The truth about the US-China clash of civilisations? There isn’t one

  • Ignore the hype about Eastern versus Western values. Chinese philosophers were advocating individual rights and freedom many centuries before America was indulging in the slave trade
The current media-designated “war” between the US and China over trade, investment and technology has, unsurprisingly, revived a previously dormant discourse on differences between “Asian” (here, “Chinese”) vs “Western” (“American”) values that many believe portend the “clash of civilisations” advanced by Harvard political scientist Samuel Huntington in 1993, and repeatedly embellished by numerous acolytes since.

This concept of an inevitable “civilisational” or “cultural” (as distinct from business-economic or political-strategic) conflict between the world’s two most powerful countries is based on both sides’ flawed understanding of China’s supposedly unique national economic policies and cultural heritage.

On the economic policy front, the common belief in “the West”, and to some extent in China itself, is that China’s impressive economic development has been driven by a powerful centralised state now engaged in a strategic nationalist quest to “beat” the US especially, in technological innovation, through aggressive statist industrial policy.

But the historical reality is that China’s growth has been driven primarily by the private sector.

As University of Michigan political scientist Yuen Yuen Ang meticulously details in her award-winning 2016 book, How China Escaped the Poverty Trap, domestic entrepreneurs worked with local authorities and foreign investors in a complex, adaptive “co-evolutionary process” to deliver economic growth, jobs and rising incomes.

Furthermore, Ang traces a similar sequence – “building markets with imperfect institutions” – in other places and periods, including late medieval Europe, antebellum United States, and contemporary Nigeria, at similar stages of economic development.

Tasks and exercises »
1 - Reproduce the part of the article on the US-China clash from "This concept of" to "the private sector.".
2 - In the article on the US-China clash, what does the historical reality show has mainly driven China's growth?
The lines after the article on the US-China clash play no part in this.

Given information »
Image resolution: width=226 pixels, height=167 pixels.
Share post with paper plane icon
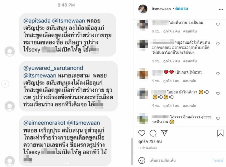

Outputs by task »
1 -
This concept of an inevitable “civilisational” or “cultural” (as distinct from business-economic or political-strategic) conflict between the world’s two most powerful countries is based on both sides’ flawed understanding of China’s supposedly unique national economic policies and cultural heritage.

On the economic policy front, the common belief in “the West”, and to some extent in China itself, is that China’s impressive economic development has been driven by a powerful centralised state now engaged in a strategic nationalist quest to “beat” the US especially, in technological innovation, through aggressive statist industrial policy.

But the historical reality is that China’s growth has been driven primarily by the private sector.

2 - The private sector.